▶ [Textauszug]
Spezifikation sichert Leistungsfähigkeit
Elastomerdichtungen

Falsch spezifiziert sind Dichtungen aus Elastomeren häufig die Ursache für außerplanmäßige Ausfallzeiten und teure Störungen von Produktionsabläufen. Diese Fehler sind vermeidbar, wenn Anlagenbauer und -betreiber Elastomer-Dichtungskomponenten nach einer definierten Vorgehensweise kosteneffizient spezifizieren, den Lieferanten überlegt auswählen und mit konsequentem Supply Chain Management sicherstellen, dass die spezifizierten Produkte auch tatsächlich geliefert und eingebaut werden.

E. Alexander, J. Francois

Wichtige Parameter für die Auswahl der optimalen Elastomerdichtung (Abb. 1) sind die chemische Verträglichkeit, Temperaturgrenzen, Auslegungsfaktoren und Versagenspotentiale. Grundsätzlich resultieren deren typische Eigenschaften aus der Struktur der Polymerkette und den Kettenverknüpfungen sowie den verwendeten Mischungsbestandteilen. Anders als Thermoplaste können Elastomere aber nicht nur chemisch außergewöhnlich resistent, sondern auch hoch temperaturbeständig sein und selbst Temperaturzyklen unter hohen Drücken standhalten.
Abbildung 2 zeigt die typischen Gebrauchstemperaturbereiche von Elastomeren für Dichtungsanwendungen. Diese Daten geben einen Hinweis auf die Leistungsfähigkeit. Da die zu Grunde liegenden Untersuchungen aber in heißer, trockener Luft ausgeführt wurden, dienen sie nur als Richtwerte. Die Ergebnisse berücksichtigen weder den Einfluss aggressiver Prozessmedien noch anderer Prozessbedingungen auf die Temperaturbeständigkeit des Elastomers.

▶ [Datenteil]
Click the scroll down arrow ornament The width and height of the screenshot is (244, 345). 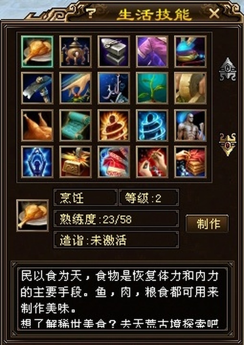[228, 145]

▶ [Aufgaben]
1. Nennen Sie alle Parameter, die der Text über Elastomerdichtungen als wichtig für die Auswahl der optimalen Elastomerdichtung aufzählt.
2. Beantworten Sie anhand des Textes über Elastomerdichtungen die folgenden Fragen:
(a) Wofür sind falsch spezifizierte Dichtungen aus Elastomeren häufig die Ursache?
(b) Was zeigt Abbildung 2?
(c) In welcher Umgebung wurden die zugrunde liegenden Untersuchungen ausgeführt?
3. Schreiben Sie aus dem Text über Elastomerdichtungen den Abschnitt von „Spezifikation sichert Leistungsfähigkeit“ bis einschließlich „und eingebaut werden.“ wortgetreu ab.

▶ [Lösungen]
1.
- chemische Verträglichkeit
- Temperaturgrenzen
- Auslegungsfaktoren
- Versagenspotentiale

2.
(a) Für außerplanmäßige Ausfallzeiten und teure Störungen von Produktionsabläufen.
(b) Die typischen Gebrauchstemperaturbereiche von Elastomeren für Dichtungsanwendungen.
(c) In heißer, trockener Luft.

3.
Spezifikation sichert Leistungsfähigkeit
Elastomerdichtungen

Falsch spezifiziert sind Dichtungen aus Elastomeren häufig die Ursache für außerplanmäßige Ausfallzeiten und teure Störungen von Produktionsabläufen. Diese Fehler sind vermeidbar, wenn Anlagenbauer und -betreiber Elastomer-Dichtungskomponenten nach einer definierten Vorgehensweise kosteneffizient spezifizieren, den Lieferanten überlegt auswählen und mit konsequentem Supply Chain Management sicherstellen, dass die spezifizierten Produkte auch tatsächlich geliefert und eingebaut werden.